Vol.8 2025.10.14
ベトナム株式市場の今後を考える

写真はイメージです
(photo AC)

成長するベトナム株式市場
 グエン・バン・タン財務相は英株価指数算出会社FTSEに対してベトナムの株式市場をフロンティア市場から第2新興国市場に格上げして欲しいと要請している。現在、年内には格上げされるのではないかと囁かれており、これを受けて株式が高騰している。
※FTSEは各国市場を 「先進国市場」 「新興国市場」 「第2新興国市場」 「フロンティア市場」に分類
 VN指数(ベトナム株式指数)は1,600を超える水準で推移している。この4月、トランプ大統領がベトナムを含めた世界各国に対して一方的に関税を課すと言った際には1,100を割る水準にまで急落したが、米国との関税交渉が妥結すると急回復した。8月に入ってからは2022年1月3日に付けた過去の最高値1,526を上回る水準を維持している。
 現在ベトナムの株式市場には1,600社余りが上場しており、時価総額は3,200億ドルとGDPの70%程度に達している。 海外の機関投資家は社内規定でフロンティア市場への投資を禁じているケースが多いために、格上げになれば海外から60億ドルから80億ドル程度の資金が新たに流入するとされる。このことが強気相場を産んでいる。
 この10年ほどベトナムの株式市場は順調に成長してきた。2015年のVN指数は500程度だったが約3倍に成長した。その間、2020年3月にはコロナショックによる急落などを経験したが、大きな目で見れば順調な成長と言えよう。

中国株式市場との比較
 ここでベトナム株式市場の今後を占うために、中国の株式市場を見てみたい。それはどちらも政治は共産主義、経済は市場主義であるためだ。ここで問題になるのがこのような体制における情報管理のあり方である。
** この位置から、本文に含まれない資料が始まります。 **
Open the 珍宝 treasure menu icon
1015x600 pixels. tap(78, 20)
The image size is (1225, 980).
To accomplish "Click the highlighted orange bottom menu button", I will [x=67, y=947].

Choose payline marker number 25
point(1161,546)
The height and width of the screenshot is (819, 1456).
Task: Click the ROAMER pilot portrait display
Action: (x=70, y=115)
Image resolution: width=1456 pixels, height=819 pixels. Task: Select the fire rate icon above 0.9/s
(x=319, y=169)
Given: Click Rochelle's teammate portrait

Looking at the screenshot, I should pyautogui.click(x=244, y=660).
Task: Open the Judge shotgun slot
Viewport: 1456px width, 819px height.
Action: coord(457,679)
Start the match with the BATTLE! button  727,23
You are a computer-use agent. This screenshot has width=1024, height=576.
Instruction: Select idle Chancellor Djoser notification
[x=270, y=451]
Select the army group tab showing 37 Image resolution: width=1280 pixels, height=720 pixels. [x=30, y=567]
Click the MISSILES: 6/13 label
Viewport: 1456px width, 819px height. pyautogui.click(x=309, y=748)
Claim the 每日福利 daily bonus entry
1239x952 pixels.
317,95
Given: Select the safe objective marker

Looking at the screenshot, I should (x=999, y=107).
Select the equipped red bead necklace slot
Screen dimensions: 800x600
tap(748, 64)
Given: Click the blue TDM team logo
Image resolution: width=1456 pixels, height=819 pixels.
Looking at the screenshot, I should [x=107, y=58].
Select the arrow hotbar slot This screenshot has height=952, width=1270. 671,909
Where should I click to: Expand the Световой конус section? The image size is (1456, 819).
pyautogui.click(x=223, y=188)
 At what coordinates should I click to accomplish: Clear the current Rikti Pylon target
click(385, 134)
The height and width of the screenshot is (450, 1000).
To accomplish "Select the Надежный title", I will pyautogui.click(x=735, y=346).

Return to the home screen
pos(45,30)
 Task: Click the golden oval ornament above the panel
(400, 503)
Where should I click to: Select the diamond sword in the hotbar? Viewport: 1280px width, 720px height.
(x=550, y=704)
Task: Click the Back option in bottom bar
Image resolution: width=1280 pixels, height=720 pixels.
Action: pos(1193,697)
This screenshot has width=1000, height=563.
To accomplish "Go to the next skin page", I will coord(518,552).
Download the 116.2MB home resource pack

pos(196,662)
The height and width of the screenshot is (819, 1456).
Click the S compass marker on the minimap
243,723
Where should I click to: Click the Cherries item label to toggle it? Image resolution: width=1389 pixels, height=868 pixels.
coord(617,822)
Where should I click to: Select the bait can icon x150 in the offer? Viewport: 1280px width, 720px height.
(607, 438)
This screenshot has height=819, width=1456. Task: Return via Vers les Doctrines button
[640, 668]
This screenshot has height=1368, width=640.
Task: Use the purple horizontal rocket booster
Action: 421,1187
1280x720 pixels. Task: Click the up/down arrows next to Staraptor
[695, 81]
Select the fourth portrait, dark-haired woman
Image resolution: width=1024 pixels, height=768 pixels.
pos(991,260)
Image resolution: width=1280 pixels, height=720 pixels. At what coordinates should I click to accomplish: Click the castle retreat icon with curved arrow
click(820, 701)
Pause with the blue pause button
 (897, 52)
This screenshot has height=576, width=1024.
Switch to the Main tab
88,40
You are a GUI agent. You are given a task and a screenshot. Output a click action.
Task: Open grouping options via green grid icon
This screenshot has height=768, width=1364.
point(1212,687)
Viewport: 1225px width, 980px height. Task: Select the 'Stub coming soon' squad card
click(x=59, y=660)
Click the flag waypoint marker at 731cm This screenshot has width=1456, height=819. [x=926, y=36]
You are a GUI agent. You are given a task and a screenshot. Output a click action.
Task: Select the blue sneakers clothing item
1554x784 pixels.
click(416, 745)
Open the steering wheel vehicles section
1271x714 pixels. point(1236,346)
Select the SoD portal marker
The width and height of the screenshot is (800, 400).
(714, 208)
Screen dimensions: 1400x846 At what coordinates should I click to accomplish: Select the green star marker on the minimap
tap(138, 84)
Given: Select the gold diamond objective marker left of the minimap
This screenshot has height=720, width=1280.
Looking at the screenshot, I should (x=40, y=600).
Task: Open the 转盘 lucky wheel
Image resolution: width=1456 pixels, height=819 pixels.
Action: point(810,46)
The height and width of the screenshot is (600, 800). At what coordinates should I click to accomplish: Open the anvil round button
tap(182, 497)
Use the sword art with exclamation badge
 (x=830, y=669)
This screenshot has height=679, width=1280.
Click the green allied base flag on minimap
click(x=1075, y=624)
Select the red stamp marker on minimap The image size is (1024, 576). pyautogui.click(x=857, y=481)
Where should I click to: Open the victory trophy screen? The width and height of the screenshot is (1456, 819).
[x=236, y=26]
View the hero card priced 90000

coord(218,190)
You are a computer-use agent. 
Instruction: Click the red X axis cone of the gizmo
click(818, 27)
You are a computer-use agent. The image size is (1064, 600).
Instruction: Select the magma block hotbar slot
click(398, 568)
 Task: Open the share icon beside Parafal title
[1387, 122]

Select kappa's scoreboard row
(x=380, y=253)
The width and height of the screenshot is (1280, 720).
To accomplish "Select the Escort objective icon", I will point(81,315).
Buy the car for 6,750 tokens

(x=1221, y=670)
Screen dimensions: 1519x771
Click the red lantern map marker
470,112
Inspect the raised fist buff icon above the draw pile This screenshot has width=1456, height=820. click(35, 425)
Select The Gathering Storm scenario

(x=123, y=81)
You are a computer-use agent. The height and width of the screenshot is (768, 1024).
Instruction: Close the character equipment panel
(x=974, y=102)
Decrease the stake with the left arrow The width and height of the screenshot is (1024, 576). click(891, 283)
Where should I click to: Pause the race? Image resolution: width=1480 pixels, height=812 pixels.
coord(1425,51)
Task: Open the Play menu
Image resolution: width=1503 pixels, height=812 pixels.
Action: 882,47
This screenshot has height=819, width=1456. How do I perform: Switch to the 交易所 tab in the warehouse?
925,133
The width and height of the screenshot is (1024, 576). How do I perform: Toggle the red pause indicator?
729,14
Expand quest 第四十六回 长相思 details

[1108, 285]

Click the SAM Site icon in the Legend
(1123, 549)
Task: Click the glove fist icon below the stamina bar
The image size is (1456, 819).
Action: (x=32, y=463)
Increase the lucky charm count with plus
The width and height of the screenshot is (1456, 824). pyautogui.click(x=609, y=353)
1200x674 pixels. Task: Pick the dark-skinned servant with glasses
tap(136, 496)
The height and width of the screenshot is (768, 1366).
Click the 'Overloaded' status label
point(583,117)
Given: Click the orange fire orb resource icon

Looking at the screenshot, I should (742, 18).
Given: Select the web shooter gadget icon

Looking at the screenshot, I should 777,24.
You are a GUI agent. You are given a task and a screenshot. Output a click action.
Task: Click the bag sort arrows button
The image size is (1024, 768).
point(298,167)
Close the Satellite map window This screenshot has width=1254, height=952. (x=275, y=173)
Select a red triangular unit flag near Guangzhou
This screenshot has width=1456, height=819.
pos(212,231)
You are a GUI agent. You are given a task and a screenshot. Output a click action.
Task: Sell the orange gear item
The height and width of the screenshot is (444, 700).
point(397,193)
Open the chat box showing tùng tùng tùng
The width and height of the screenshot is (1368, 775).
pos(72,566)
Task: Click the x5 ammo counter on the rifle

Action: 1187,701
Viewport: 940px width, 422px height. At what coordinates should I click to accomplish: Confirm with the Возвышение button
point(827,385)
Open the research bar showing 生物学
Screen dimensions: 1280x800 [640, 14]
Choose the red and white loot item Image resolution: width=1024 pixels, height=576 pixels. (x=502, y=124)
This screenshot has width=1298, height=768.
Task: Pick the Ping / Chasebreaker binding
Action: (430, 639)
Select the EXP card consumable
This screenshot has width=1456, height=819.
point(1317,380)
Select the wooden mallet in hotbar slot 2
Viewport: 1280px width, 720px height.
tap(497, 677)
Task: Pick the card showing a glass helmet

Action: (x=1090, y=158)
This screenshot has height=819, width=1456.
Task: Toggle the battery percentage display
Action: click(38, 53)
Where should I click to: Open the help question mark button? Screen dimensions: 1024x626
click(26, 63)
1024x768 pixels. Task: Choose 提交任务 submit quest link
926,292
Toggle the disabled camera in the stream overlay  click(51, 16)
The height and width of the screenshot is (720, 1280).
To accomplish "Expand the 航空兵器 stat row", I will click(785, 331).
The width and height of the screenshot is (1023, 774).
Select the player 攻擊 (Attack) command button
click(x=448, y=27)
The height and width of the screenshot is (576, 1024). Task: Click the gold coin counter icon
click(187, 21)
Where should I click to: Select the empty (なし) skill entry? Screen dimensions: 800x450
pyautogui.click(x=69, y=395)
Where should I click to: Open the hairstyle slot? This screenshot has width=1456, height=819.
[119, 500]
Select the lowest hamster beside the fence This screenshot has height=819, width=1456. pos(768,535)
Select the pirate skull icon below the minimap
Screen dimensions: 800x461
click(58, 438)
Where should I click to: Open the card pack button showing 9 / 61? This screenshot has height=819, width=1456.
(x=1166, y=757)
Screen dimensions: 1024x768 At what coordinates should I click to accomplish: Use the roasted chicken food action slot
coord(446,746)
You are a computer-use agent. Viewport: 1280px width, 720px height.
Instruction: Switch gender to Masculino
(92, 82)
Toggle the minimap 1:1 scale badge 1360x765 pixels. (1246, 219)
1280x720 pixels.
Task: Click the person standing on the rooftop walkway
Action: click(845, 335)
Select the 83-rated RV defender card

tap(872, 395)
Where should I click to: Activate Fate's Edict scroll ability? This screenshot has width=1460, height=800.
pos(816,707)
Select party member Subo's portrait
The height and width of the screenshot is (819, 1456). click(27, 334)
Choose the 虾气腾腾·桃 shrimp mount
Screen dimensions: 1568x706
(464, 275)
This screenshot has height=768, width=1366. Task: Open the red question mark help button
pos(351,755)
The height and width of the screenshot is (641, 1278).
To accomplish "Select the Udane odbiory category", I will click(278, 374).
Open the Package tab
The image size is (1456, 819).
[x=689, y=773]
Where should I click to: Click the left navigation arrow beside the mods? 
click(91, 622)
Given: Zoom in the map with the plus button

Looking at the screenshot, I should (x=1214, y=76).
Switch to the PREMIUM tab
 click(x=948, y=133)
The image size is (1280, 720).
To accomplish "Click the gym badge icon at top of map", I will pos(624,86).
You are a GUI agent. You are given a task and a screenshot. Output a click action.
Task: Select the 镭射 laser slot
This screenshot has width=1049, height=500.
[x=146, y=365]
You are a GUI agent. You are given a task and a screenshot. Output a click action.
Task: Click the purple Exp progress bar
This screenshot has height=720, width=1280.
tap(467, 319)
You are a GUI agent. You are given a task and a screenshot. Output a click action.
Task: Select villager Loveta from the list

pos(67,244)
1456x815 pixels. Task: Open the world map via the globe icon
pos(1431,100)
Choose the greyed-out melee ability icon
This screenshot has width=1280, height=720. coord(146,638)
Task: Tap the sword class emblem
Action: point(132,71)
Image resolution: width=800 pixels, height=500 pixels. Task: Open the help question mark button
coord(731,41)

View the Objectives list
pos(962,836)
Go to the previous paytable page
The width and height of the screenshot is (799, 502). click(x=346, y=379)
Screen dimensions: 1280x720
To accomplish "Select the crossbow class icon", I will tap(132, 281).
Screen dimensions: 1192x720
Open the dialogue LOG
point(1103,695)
共産主義における情報管理は米国、西欧、日本などとは大きく異なる。
 中国経済は驚異的な発展を遂げたが、株式市場はあまり成長しなかった。中国の代表的な株式指数である上海総合指数は過去30年に大きく2回高騰したが、その直後に急落している。1回目は2007年、2回目は2015年である。2007年に上海総合指数は5,858まで上昇したが、それがこれまで最高値になっている。
 昨年秋には2,800程度にまで低下した。その後中国共産党が経済対策を打ち出したことを受けて上昇に転じたが、それでも3,800程度に留まり2007年のピーク値を遥かに下回っている。
 一方で中国経済は成長し続けている。一人当たりGDPは2000年には969ドルに過ぎなかったが、2024年は13,303ドルになった。脅威の成長である。それにもかかわらず上海総合指数は乱高下して、あまり上昇していない。これをどのように考えれば良いのであろうか。

格付けアップだけでなく、望まれるのは信頼性
 その理由を解き明かすことは難しいが、米国に次ぐ経済大国になっても中国政府が発表するデータの信頼性が低いことが関係していると思っている。海外の投資家だけでなく中国国内の投資家も、中国の株式市場は透明性が低く信頼性に欠けると考えている。多くの投資家が株式市場をギャンブルの場と思っている。
 もう一つ中国の欠点は、政府の株式市場への介入である。不動産バブルの崩壊を受けて上海総合指数は大きく下落していたが、それを受けて政府が「大口投資家に株を売るな」などとの指令を出していると囁かれている。このようなことが噂される市場は成長しない。
 ベトナム株式市場は中国と同様の問題を抱えている。企業が公表するバランスシートなどは信頼性が低い。またインサイダー取引の噂が絶えない。そのような噂がどこまで本当か分からないが、このような状況を改善しない限り、株式市場が順調に成長することはないであろう。
 ベトナム政府は英国の格付け会社に格付けのアップを要請するだけでなく、上場している会社に正確な会計報告を常に行うように強く指導する必要がある。またインサイダー取引に対しても監視の目を強めるべきだ。ベトナム政府は中国を他山の石として、証券市場の成長戦略を考えて行く必要がある。
川島 博之
ベトナムVINグループ主席経済顧問
Jパートナーズ顧問
農林水産省農業環境技術研究所主任研究官、ロンドン大学客員研究員、東京大学大学院農学生命科学研究科准教授などを経て、現職。
主な著書に『農民国家・中国の限界』『「食糧危機」をあおってはいけない』『「食糧自給率」の罠』『極東アジアの地政学』。